Commerciante arrestato con i figli per la droga foto

di Roberto Salotti
Non hanno nemmeno 14 anni e sono poco più che bambini. Ma il padre li spediva lo stesso a vigilare sul piazzale Sforza a Sant’Anna, dove per la polizia gestiva insieme ai figli più grandi un giro di spaccio di droga, servito negli anni ad aprire una lavanderia e un negozio di abbigliamento nel paese d’origine, dove il figlio maggiore era stato rimpatriato proprio per i suoi guai con la droga. I clienti in qualche caso prendevano la droga nascosta dal genitore nelle tasche dei due bambini, ignari di cosa stesse accadendo.
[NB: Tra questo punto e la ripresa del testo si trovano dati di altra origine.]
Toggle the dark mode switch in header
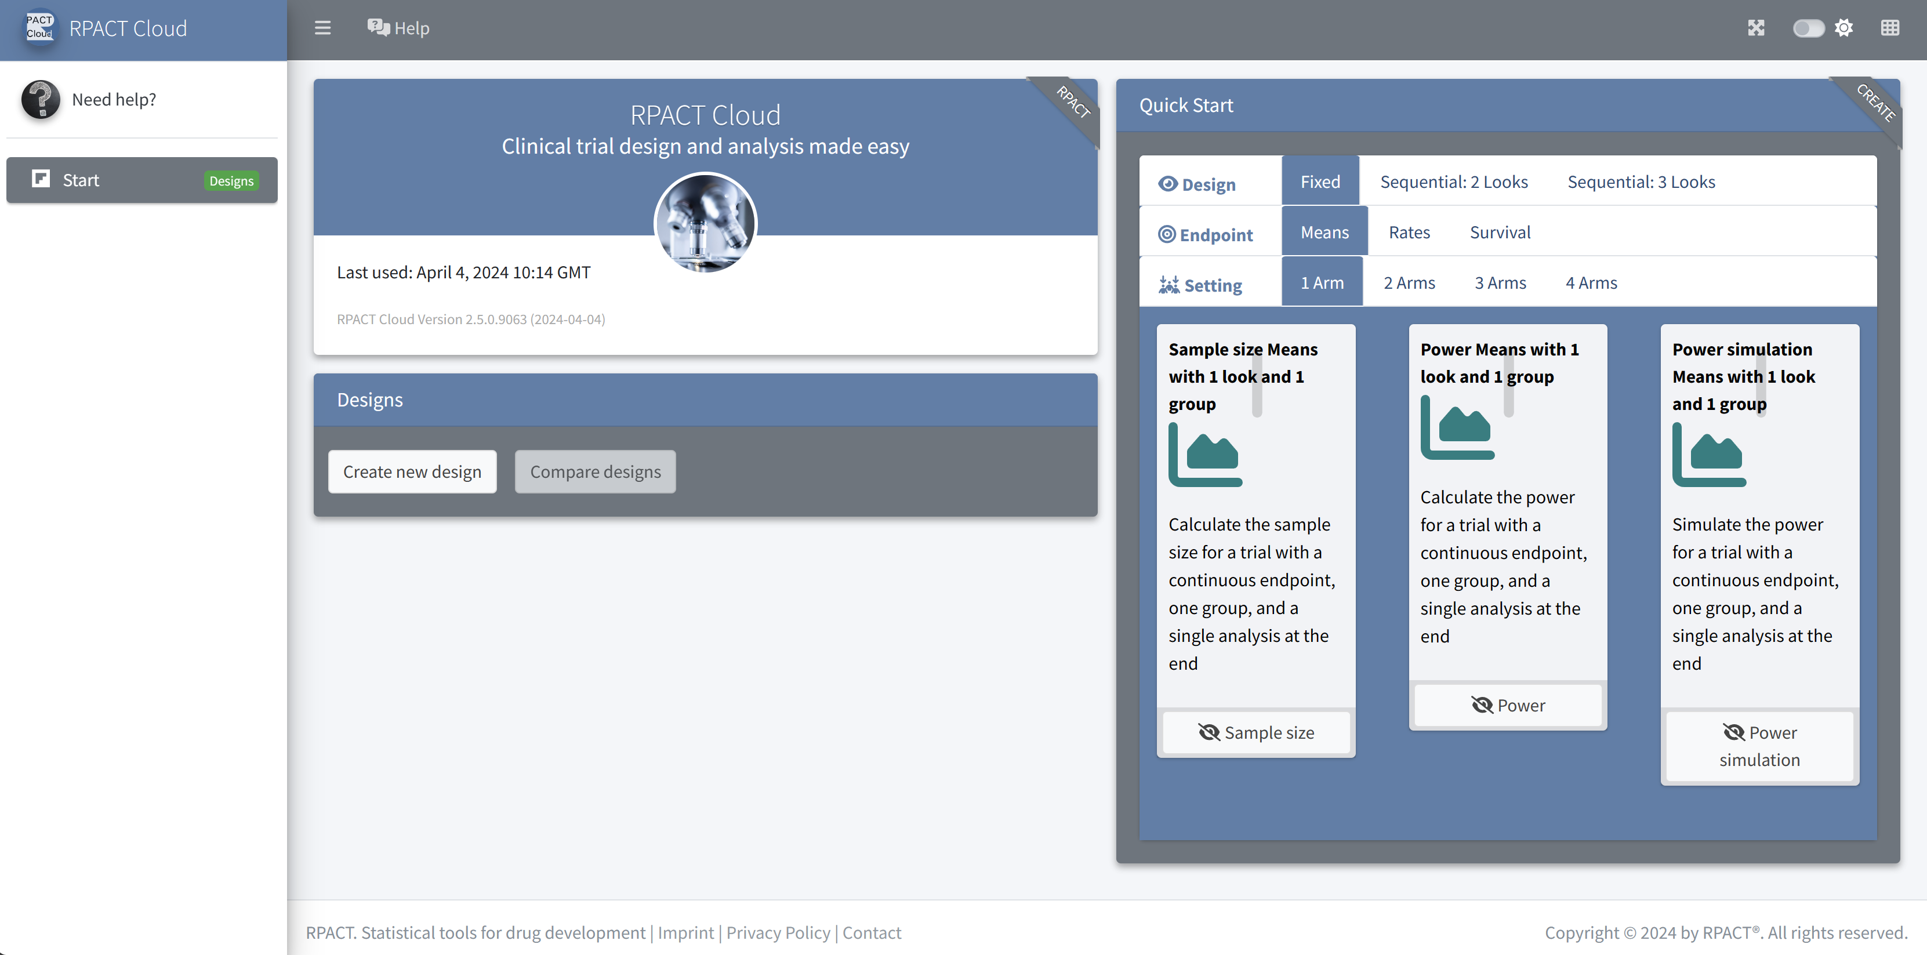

Ma facevano parte anche loro, sebbene loro malgrado, di quella che la squadra mobile di Lucca ritiene una sorta d’impresa familiare per lo smercio al dettaglio di cocaina, hashish e marijuana.

Al vertice il padre Ejjilali Jarmouni, 51 anni, commerciante, che pure di fronte alle inchieste che avevano coinvolto i figli si era manifestato contrito e quasi disperato: era riuscito ad ottenere per sé e la famiglia una casa popolare gestita dall’Erp per conto del comune di Lucca, proprio sul piazzale. Da qui, anche la moglie – che non risulta comunque indagata – faceva da vedetta: fissa al davanzale ad osservare ogni spostamento.
E quando non c’era lei, sostengono gli investigatori della mobile alla guida del commissario capo Silvia Cascino, erano i figli o altri “cavallini” a fare da vedetta: per questo è occorso tanto per inchiodare il padre e i due figli agli agenti, che hanno tentato di fare anche diversi appostamenti in borghese. Compito non facile, perché ogni “estraneo” veniva segnalato: e dopo le urla scomposte della donna alla finestra o i cenni delle vedette, il fuggi fuggi generale degli spacciatori.
Ma da gennaio ad oggi la polizia è riuscita a raccogliere vari elementi, comprese intercettazioni telefoniche che proverebbero lo spaccio continuato (si ipotizza da almeno 10 anni) e che sono ricapitolati nelle tre ordinanze di custodia cautelare in carcere chieste dal pm Aldo Ingangi e firmate dal gip Riccardo Nerucci, che ieri hanno colpito non solo Ejjilali, ma anche i figli Mostapha, 19 anni, e Bendaoud, di 29, quest’ultimo già in carcere dopo l’arresto del 22 agosto scorso. La squadra mobile aveva fatto irruzione nella nuova casa popolare assegnata alla famiglia in via Turati dopo l’allontanamento da piazzale Sforza: mentre i genitori erano in vacanza il 29enne era stato notato a cedere droga davanti casa. Venne trovato sotto la doccia, con un dispenser di medicinali riempito di cinque ovuli di droga che aveva cercato di gettare nel water.
In quel caso, il padre contrito si era disperato con gli stessi agenti che gli comunicavano l’arresto del figlio. Un copione già messo in scena quando quello maggiore venne espulso dall’Italia, dopo un cumulo di pene, sempre per droga. Si disse contento che veniva allontanato da Lucca, dove aveva secondo lui imboccato una cattiva strada. In Marocco si sarebbe potuto rifare una vita. Così è stato, ma per la polizia con i soldi dello spaccio raccolti e gestiti in prima persona dal padre, che anche ieri i figli stessi hanno tentato, inutilmente, di scagionare. Per gli uomini della squadra mobile, infatti, sarebbe stato lui a curare i rifornimenti, recandosi a Pisa o tessendo contatti telefonici con i corrieri del Marocco, per gli approvvigionamenti. Poi avrebbe impartito i compiti ai figli e ad altri collaboratori del quartiere, dove cercava nonostante tutto di mantenere buoni rapporti e una reputazione, per la polizia soltanto di facciata.
Ieri gli è stata notificata l’ordinanza nella nuova casa dove abitava con la famiglia in via del Tiro a Segno. Poi è stato condotto in carcere con il figlio 19enne che viveva con lui. Secondo le accuse, il gruppo spacciava anche a minorenni dai 15 ai 17 anni. Studenti lucchesi, ma anche adulti insospettabili, alcuni dei quali sono stati identificati e segnalati dopo essere stati ascoltati. Bastava avvicinarsi a piazzale Sforza, fare uno squillo su un cellulare o bussare alla porta della famiglia, ricostruisce la polizia, per veder spuntare uno dei due figli maggiorenni con la droga. Oppure, in qualche caso, quando il cliente si palesava durante la giornata, il padre, per l’accusa, spediva i piccoli fuori, nascondendo la dose nelle tasche. Il cliente si avvicinava e prendeva il dovuto, lasciando il denaro. Un contesto di grave degrado e disagio familiare, che la polizia segnalerà anche al tribunale dei minori.